Mali accused Barrick Gold of not upholding promises made in a recent agreement but the Canadian miner refuted the accusations on Thursday, stating it did not accept any misconduct allegations.
Days after Malian authorities briefly detained four of the company’s Malian employees, Barrick, the second-largest gold miner in the world, stated on September 30 that it had reached an agreement with the government to settle disagreements over the Loulo and Gounkoto gold mines.
However, Mali’s mining and economy ministries declared in a joint statement on October 23 that Barrick had “not honoured the commitments to which it subscribed in the agreement.”
The ministries stated that the violations included those on foreign currency regulations, corporate social responsibility, and the environment, but they did not provide any additional information.

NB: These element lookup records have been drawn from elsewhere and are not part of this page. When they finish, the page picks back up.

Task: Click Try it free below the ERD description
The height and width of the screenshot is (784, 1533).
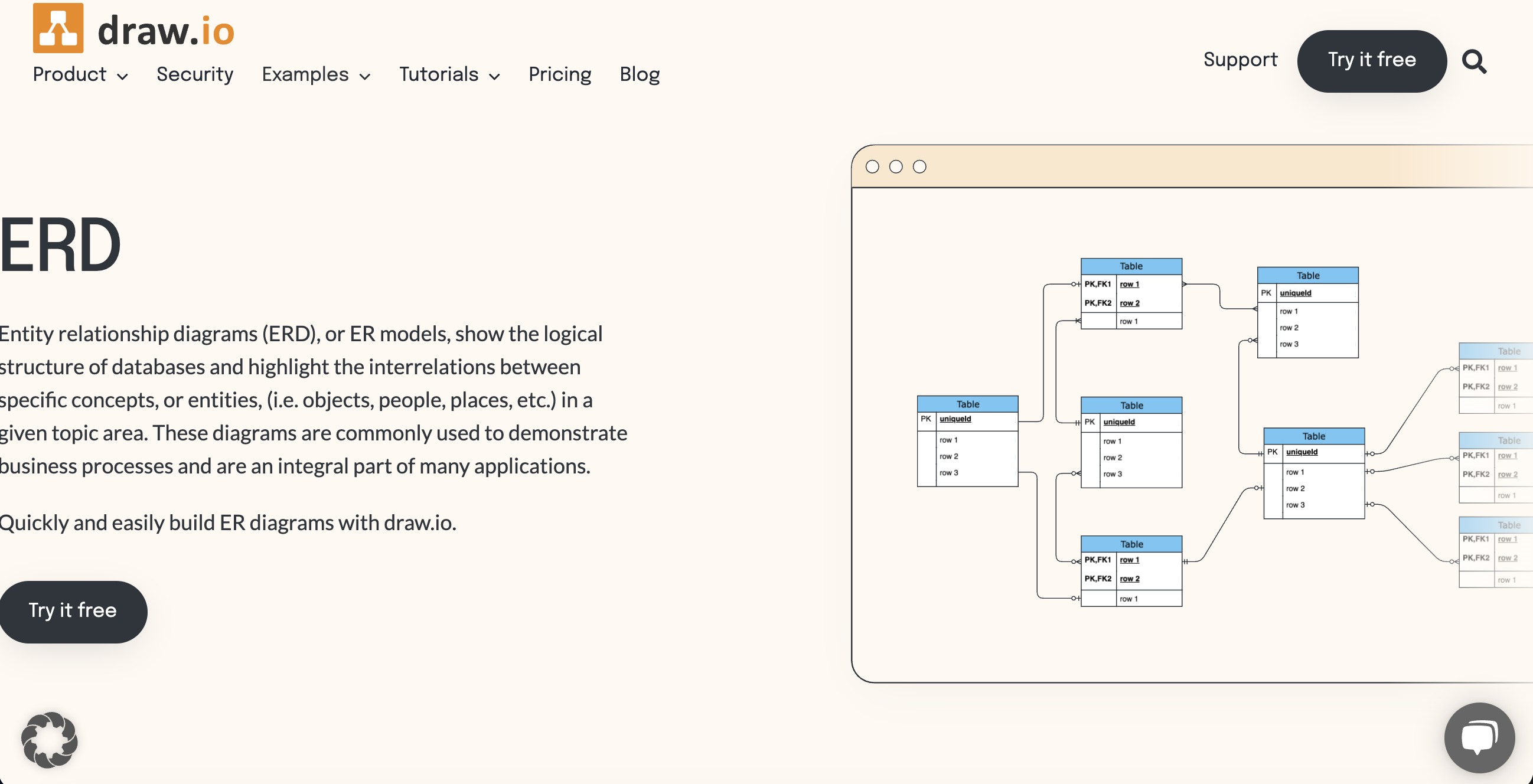Action: [73, 612]
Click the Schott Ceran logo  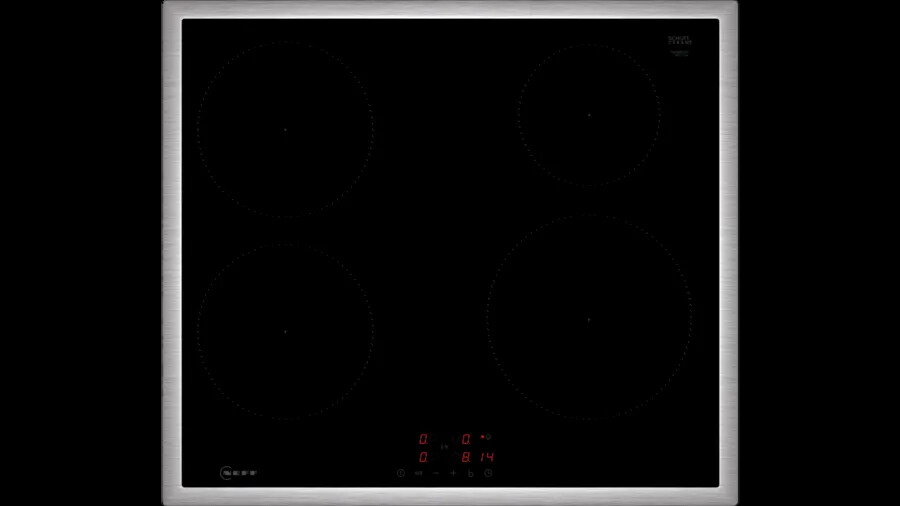click(x=680, y=40)
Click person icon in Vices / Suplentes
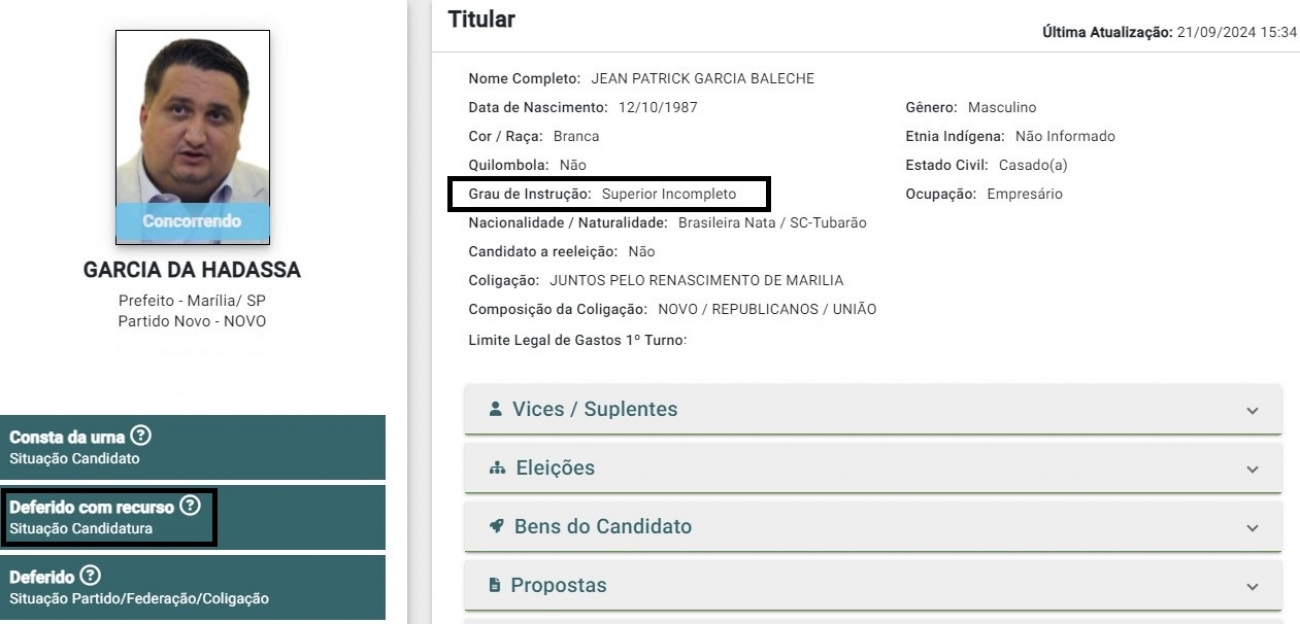 [496, 409]
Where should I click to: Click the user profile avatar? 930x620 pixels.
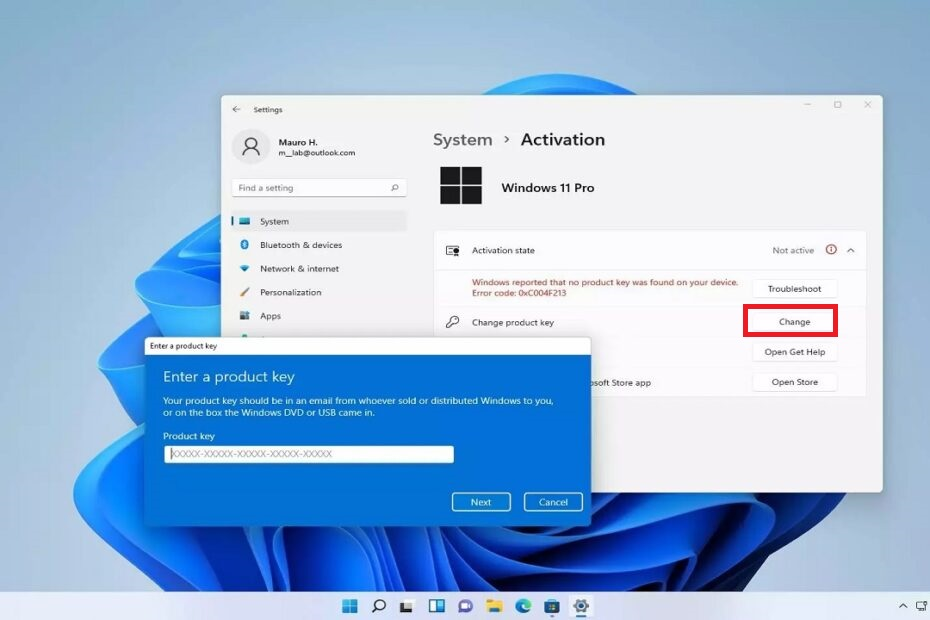250,147
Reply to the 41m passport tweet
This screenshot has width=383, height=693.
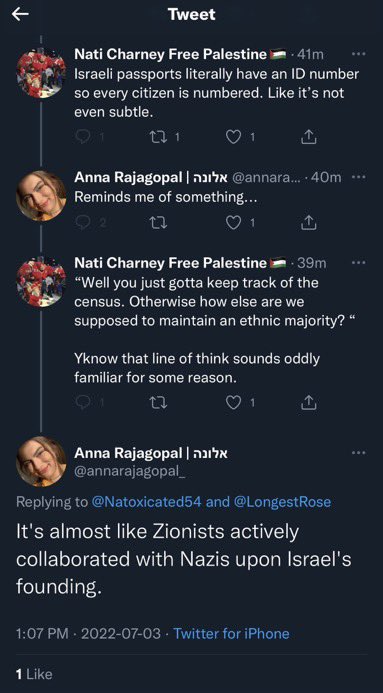(x=83, y=137)
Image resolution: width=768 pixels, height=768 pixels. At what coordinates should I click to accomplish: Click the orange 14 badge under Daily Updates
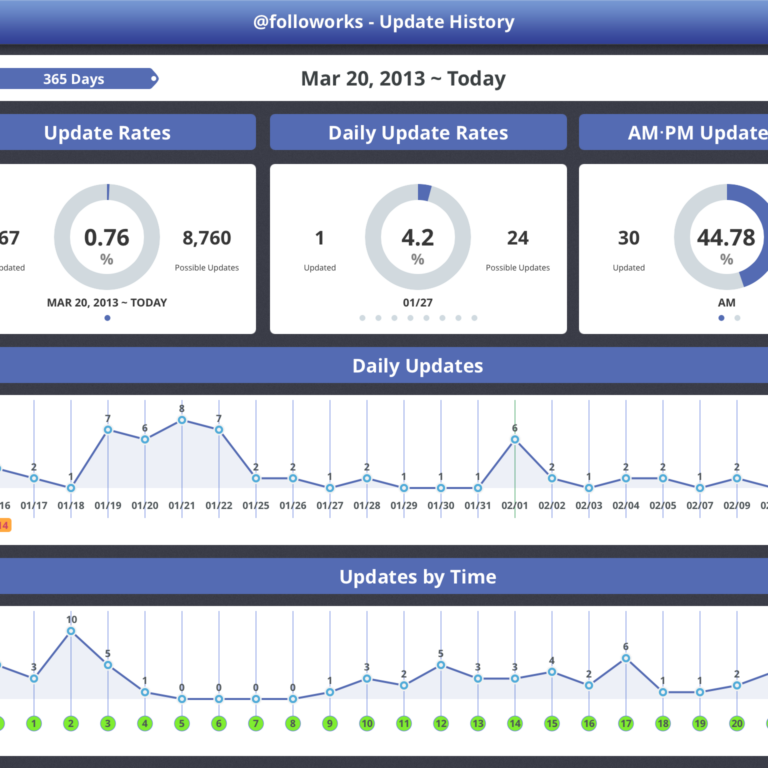[4, 525]
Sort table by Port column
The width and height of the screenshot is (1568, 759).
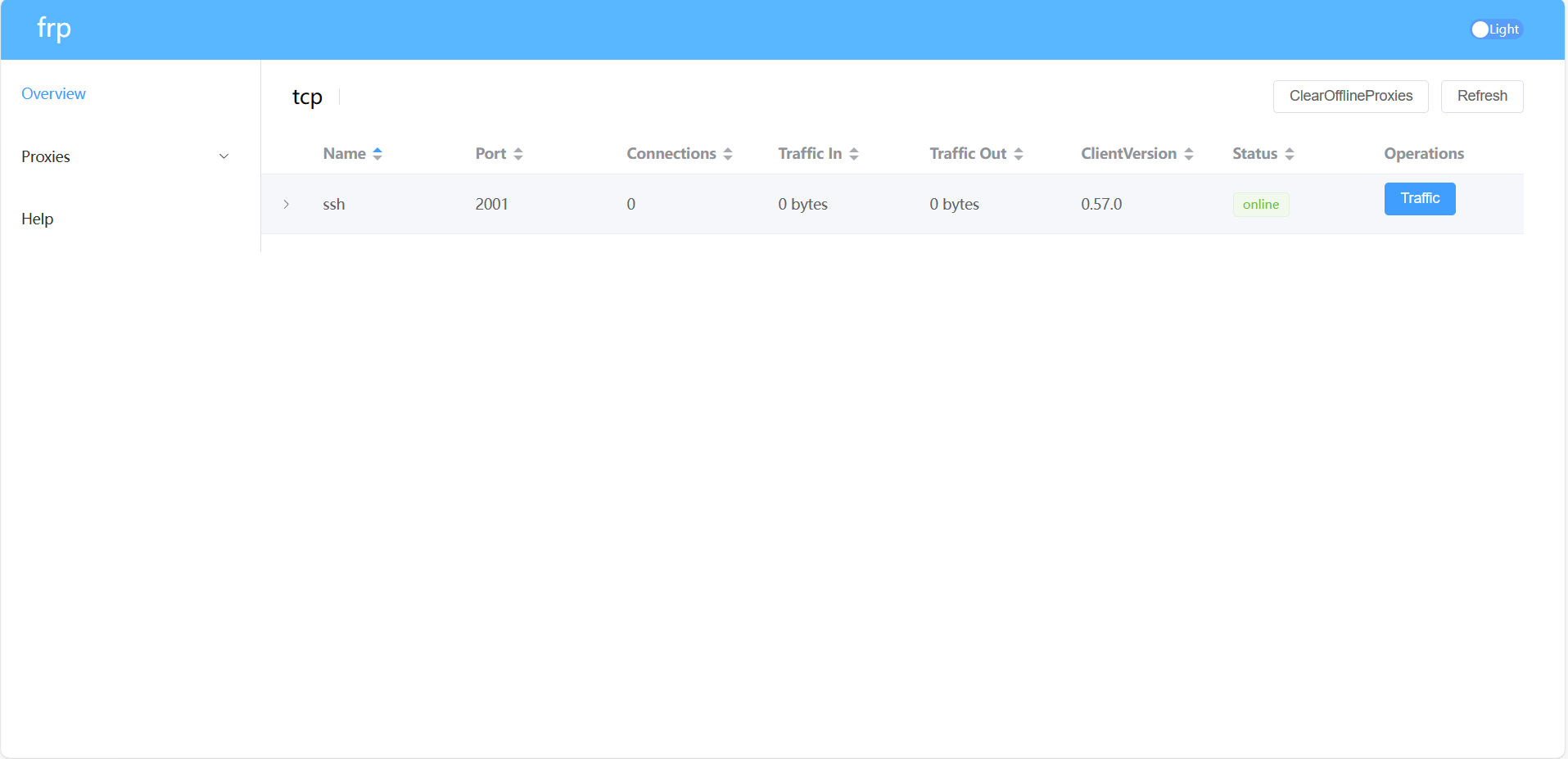tap(490, 154)
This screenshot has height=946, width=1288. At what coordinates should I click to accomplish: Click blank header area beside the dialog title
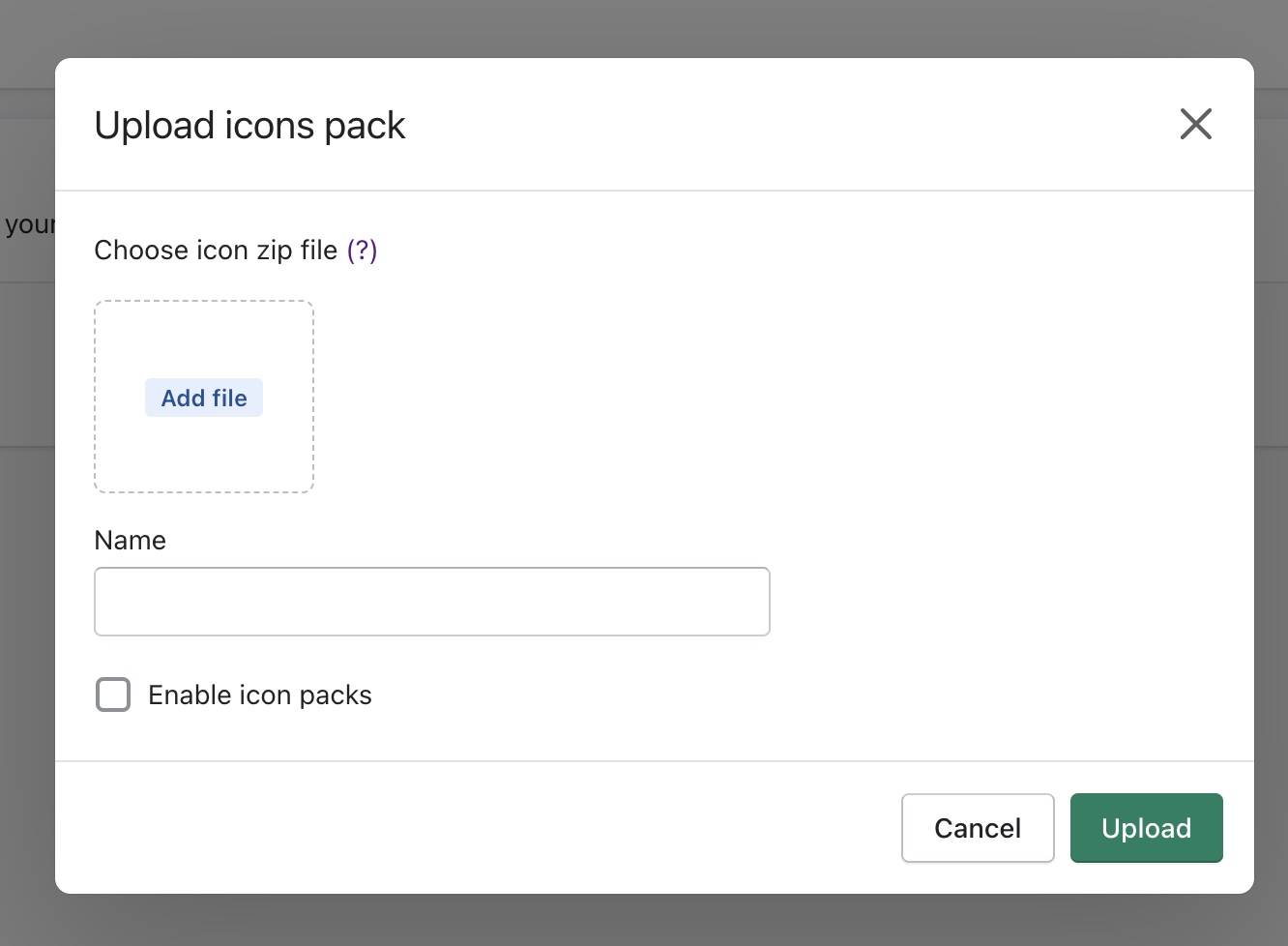774,126
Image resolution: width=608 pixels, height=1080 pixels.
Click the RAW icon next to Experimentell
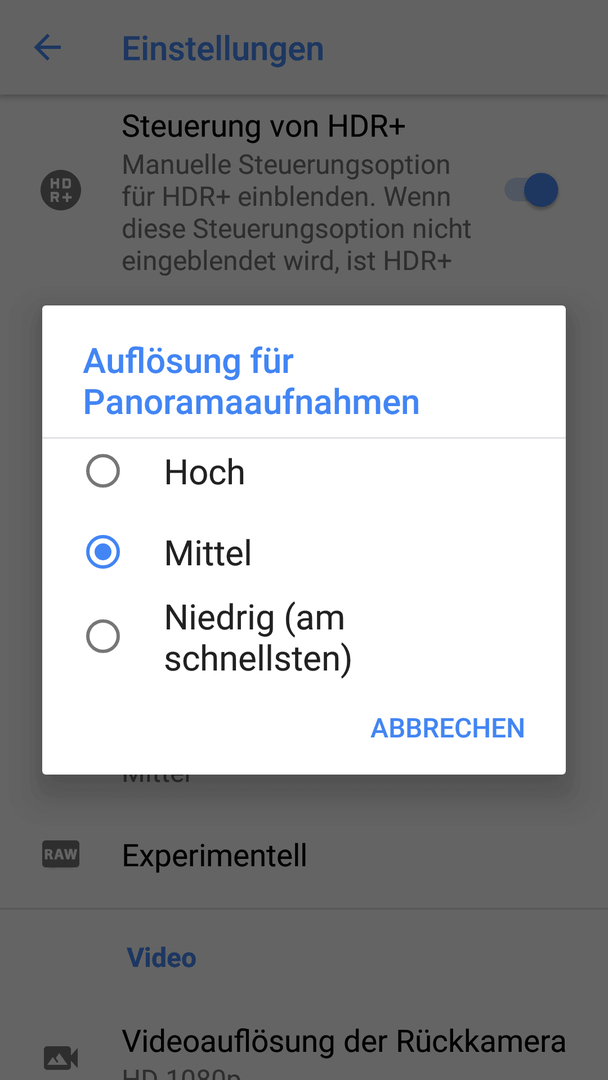click(61, 855)
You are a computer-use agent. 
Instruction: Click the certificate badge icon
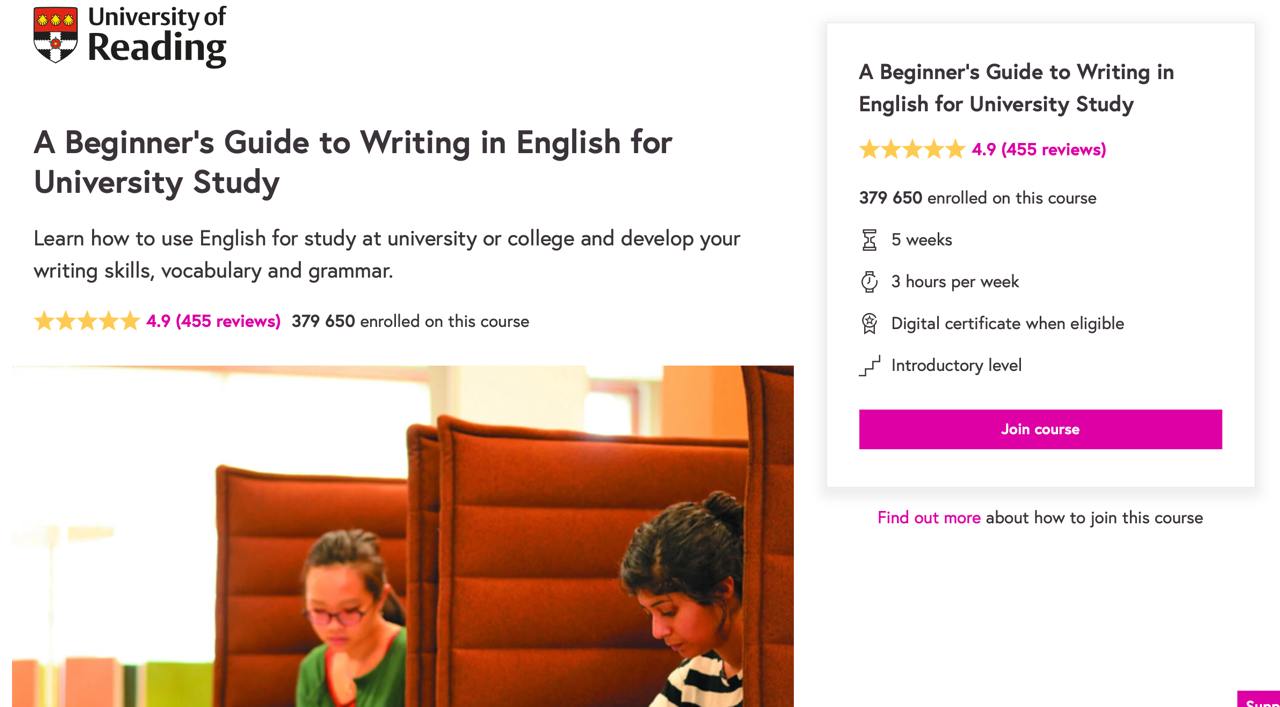[x=869, y=324]
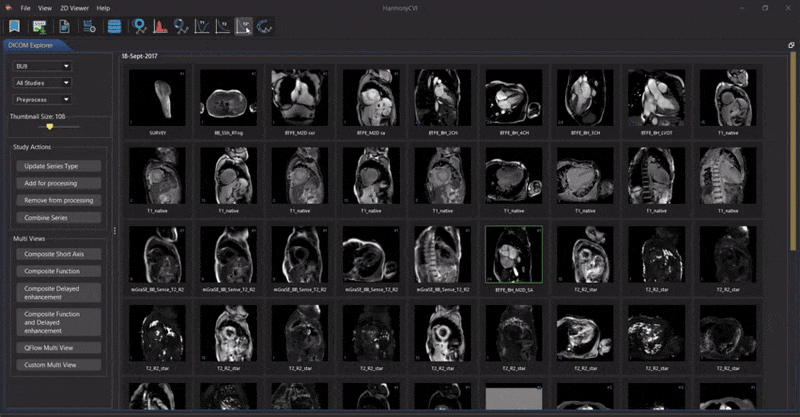Click the highlighted T2* curve icon
Image resolution: width=800 pixels, height=417 pixels.
[x=243, y=27]
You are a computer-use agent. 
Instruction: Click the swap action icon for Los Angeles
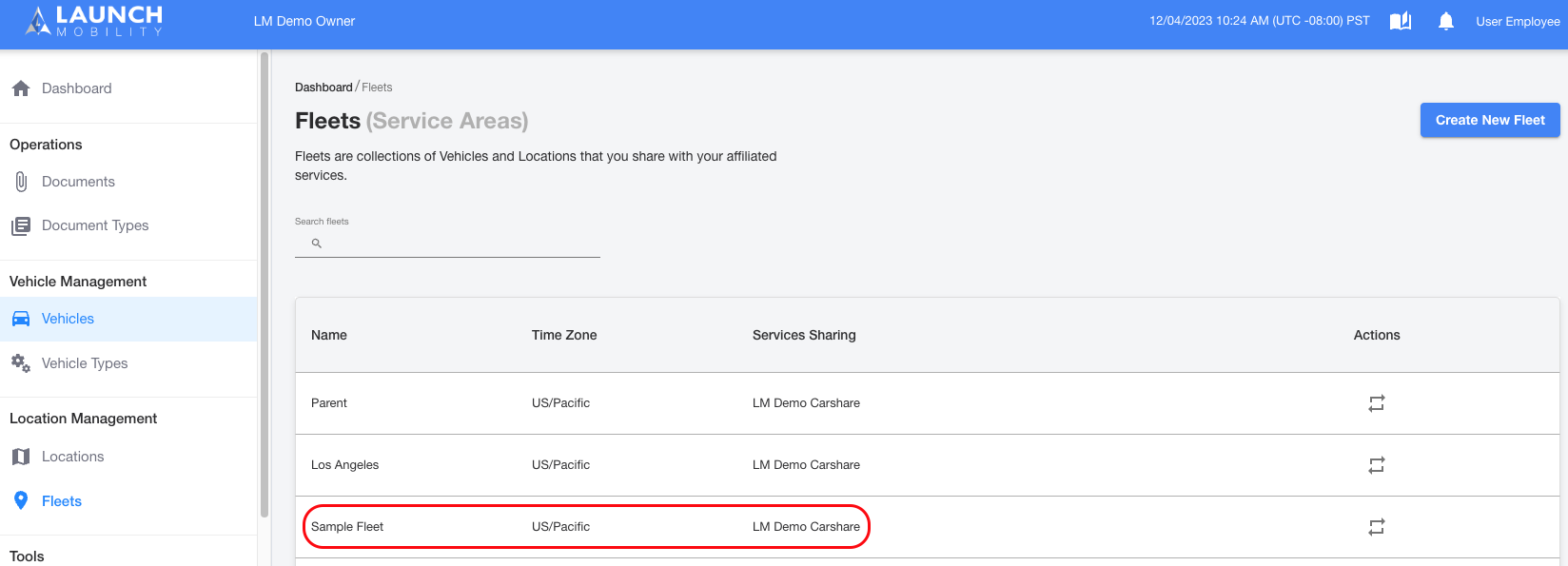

They stated that there were “serious risks to the group’s continued operations in Mali, one of whose operating licenses expires at the beginning of 2026.”
“The Malian government has decided to draw all legal consequences arising from the actions taken by Barrick Gold,” they said.
Barrick responded by refuting the accusations and said that it has been actively working with the government since September 30 in order to come to a settlement that would improve the state’s portion of the economic advantages from the Loulo-Gounkoto complex.
“While Barrick does not accept any claims of wrongdoing, it has chosen to act in good faith as a long-standing partner of Mali,” it said in a statement, adding that the company had paid the government $85 million in early October in the context of ongoing negotiations.
According to three people who spoke to Reuters earlier this month, Mali’s military government is pursuing Barrick for at least $300 billion CFA francs ($512 million) in unpaid taxes and dividends.
A Barrick representative who was asked to respond at the time stated that the business was still negotiating.